Re: [openstack-dev] [nova][glance] Deprecation of nova.image.download.modules extension point

2018-06-04 Thread Matt Riedemann

+openstack-operators to see if others have the same use case

On 5/31/2018 5:14 PM, Moore, Curt wrote:
We recently upgraded from Liberty to Pike and looking ahead to the code 
in Queens, noticed the image download deprecation notice with 
instructions to post here if this interface was in use.  As such, I’d 
like to explain our use case and see if there is a better way of 
accomplishing our goal or lobby for the "un-deprecation" of this 
extension point.


Thanks for speaking up - this is much easier *before* code is removed.



As with many installations, we are using Ceph for both our Glance image 
store and VM instance disks.  In a normal workflow when both Glance and 
libvirt are configured to use Ceph, libvirt reacts to the direct_url 
field on the Glance image and performs an in-place clone of the RAW disk 
image from the images pool into the vms pool all within Ceph.  The 
snapshot creation process is very fast and is thinly provisioned as it’s 
a COW snapshot.


This underlying workflow itself works great, the issue is with 
performance of the VM’s disk within Ceph, especially as the number of 
nodes within the cluster grows.  We have found, especially with Windows 
VMs (largely as a result of I/O for the Windows pagefile), that the 
performance of the Ceph cluster as a whole takes a very large hit in 
keeping up with all of this I/O thrashing, especially when Windows is 
booting.  This is not the case with Linux VMs as they do not use swap as 
frequently as do Windows nodes with their pagefiles.  Windows can be run 
without a pagefile but that leads to other odditites within Windows.

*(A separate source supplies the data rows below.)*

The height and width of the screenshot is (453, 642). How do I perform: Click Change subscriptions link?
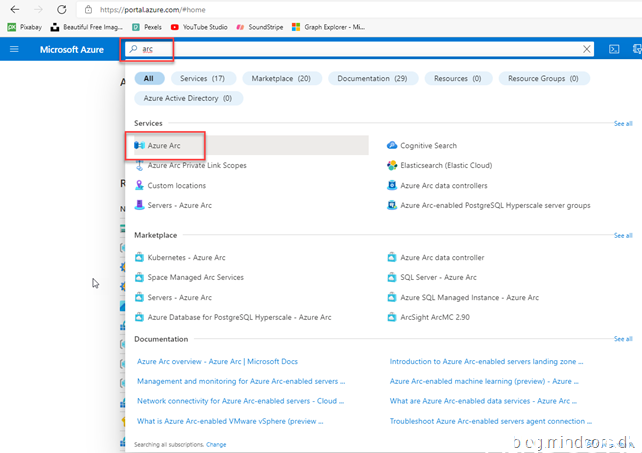(216, 444)
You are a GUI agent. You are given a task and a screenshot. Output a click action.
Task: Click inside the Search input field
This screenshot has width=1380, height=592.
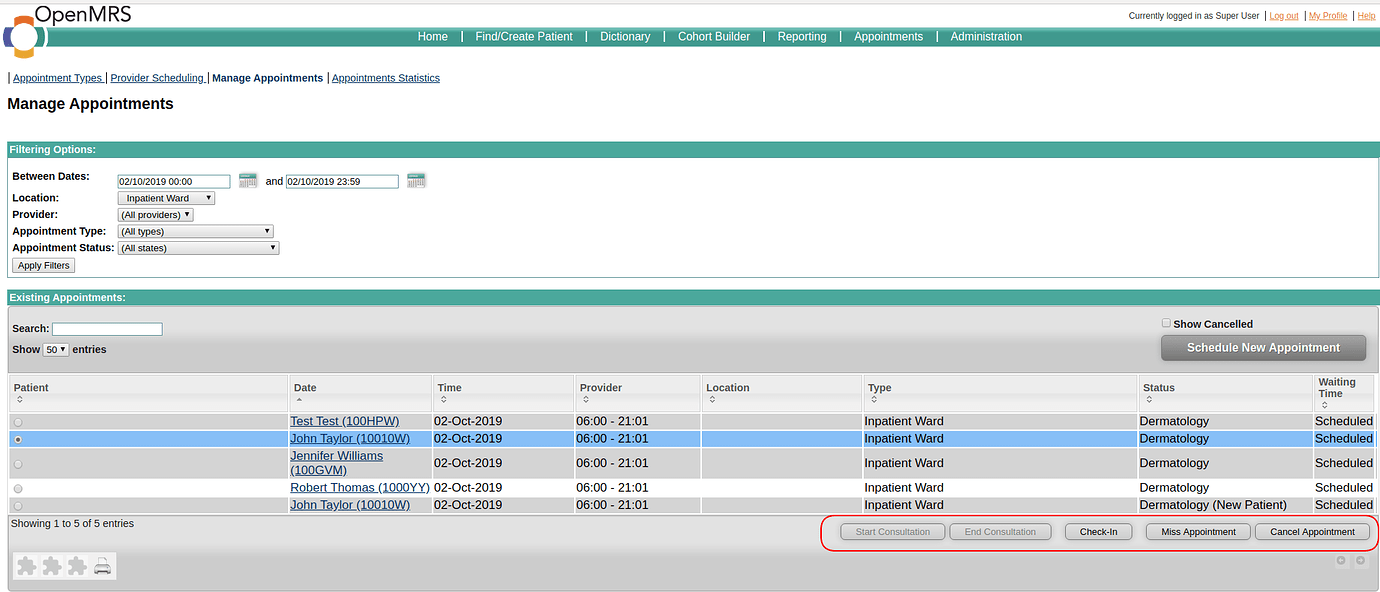107,328
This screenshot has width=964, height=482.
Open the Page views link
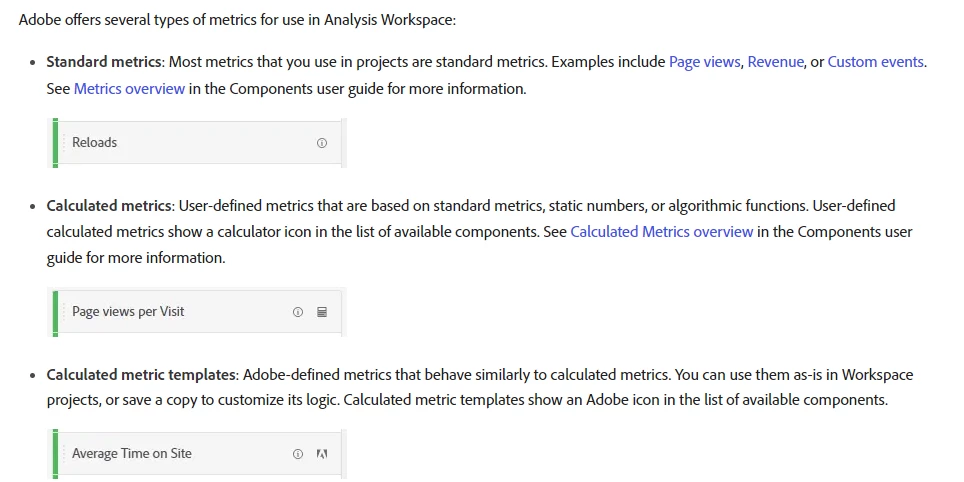coord(704,62)
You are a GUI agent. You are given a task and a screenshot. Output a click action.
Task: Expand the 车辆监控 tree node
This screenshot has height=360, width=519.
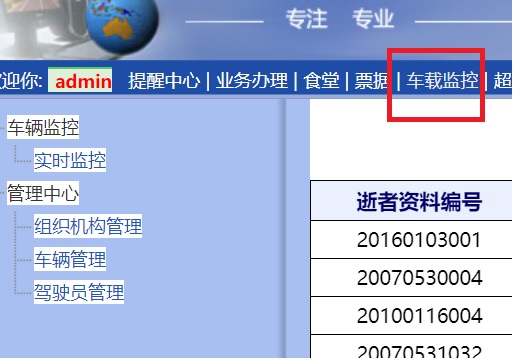coord(43,127)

I should also mention that in our case, the nodes themselves are 
ephemeral and we do not care about live migration, etc., we just want 
raw performance.


As an aside on our Ceph setup without getting into too many details, we 
have very fast SSD based Ceph nodes for this pool (separate crush root, 
SSDs for both OSD and journals, 2 replicas), interconnected on the same 
switch backplane, each with bonded 10GB uplinks to the switch.  Our Nova 
nodes are within the same datacenter (also have bonded 10GB uplinks to 
their switches) but are distributed across different switches.  We could 
move the Nova nodes to the same switch as the Ceph nodes but that is a 
larger logistical challenge to rearrange many servers to make space.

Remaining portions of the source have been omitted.